代做Assignment 5代做迭代

Assignment 5

1. For each of the following derivations, provide the justifications for each line of the derivation.

(a) For any formulas ϕ and ψ, we have {¬ϕ} (ϕ → ψ).

(1) ((¬ψ → ¬ϕ) → (ϕ → ψ))

(2) (¬ϕ → (¬ψ → ¬ϕ))

(3) ¬ϕ

(4) (¬ψ → ¬ϕ)

(5) (ϕ → ψ)

(b) For any formulas ϕ and ψ, we have (¬ψ → (ψ → ϕ)).

(1) (¬ψ → (¬ϕ → ¬ψ))

(2) ((¬ϕ → ¬ψ) → (ψ → ϕ))

(3) (((¬ϕ → ¬ψ) → (ψ → ϕ)) → (¬ψ → ((¬ϕ → ¬ψ) → (ψ → ϕ))))

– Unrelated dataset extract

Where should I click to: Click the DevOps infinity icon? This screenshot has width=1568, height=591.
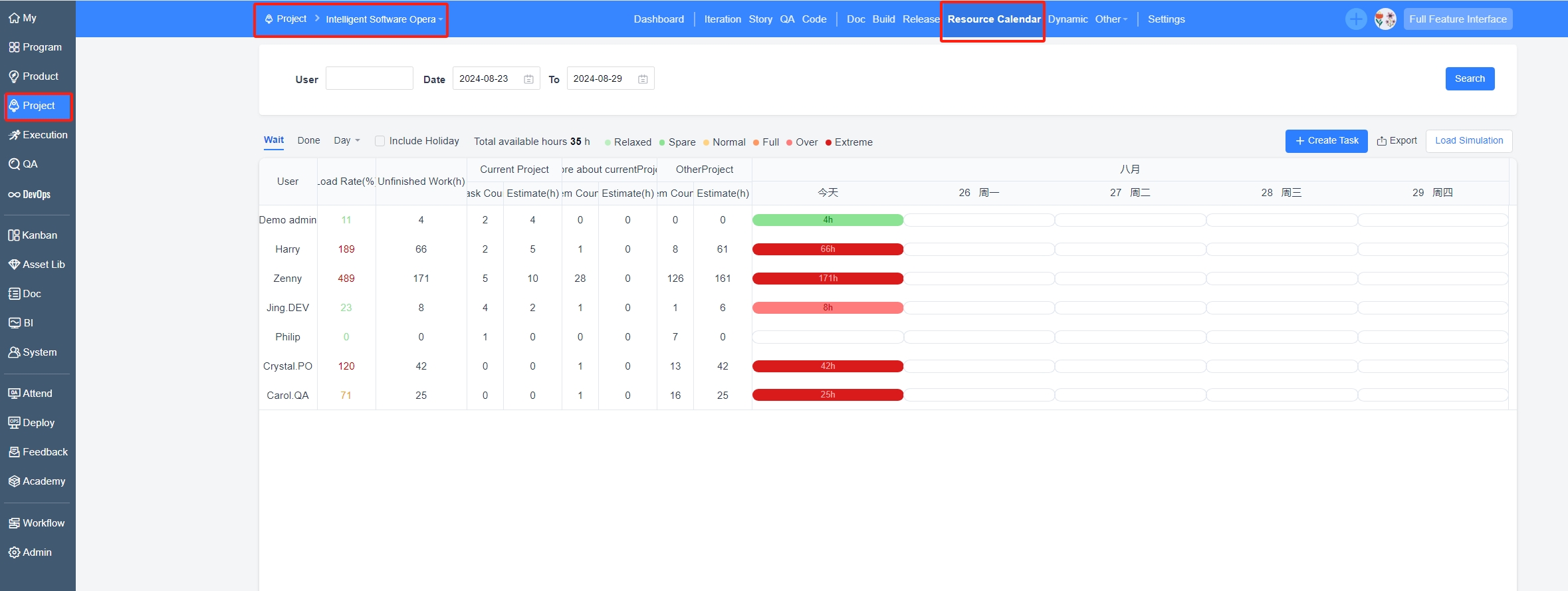click(x=14, y=195)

(4) (¬ψ → ((¬ϕ → ¬ψ) → (ψ → ϕ)))

(5) ((¬ψ → ((¬ϕ → ¬ψ) → (ψ → ϕ))) → ((¬ψ → (¬ϕ → ¬ψ)) → (¬ψ → (ψ → ϕ))))

(6) ((¬ψ → (¬ϕ → ¬ψ)) → (¬ψ → (ψ → ϕ)))

(7) (¬ψ → (ψ → ϕ))

2. Determine whether each of the following proposed proof systems are sound. Justify your answers.

(a) Axioms: All formulas.

Rules: None.

(b) Axioms: All formulas of the form. (ϕ → ϕ).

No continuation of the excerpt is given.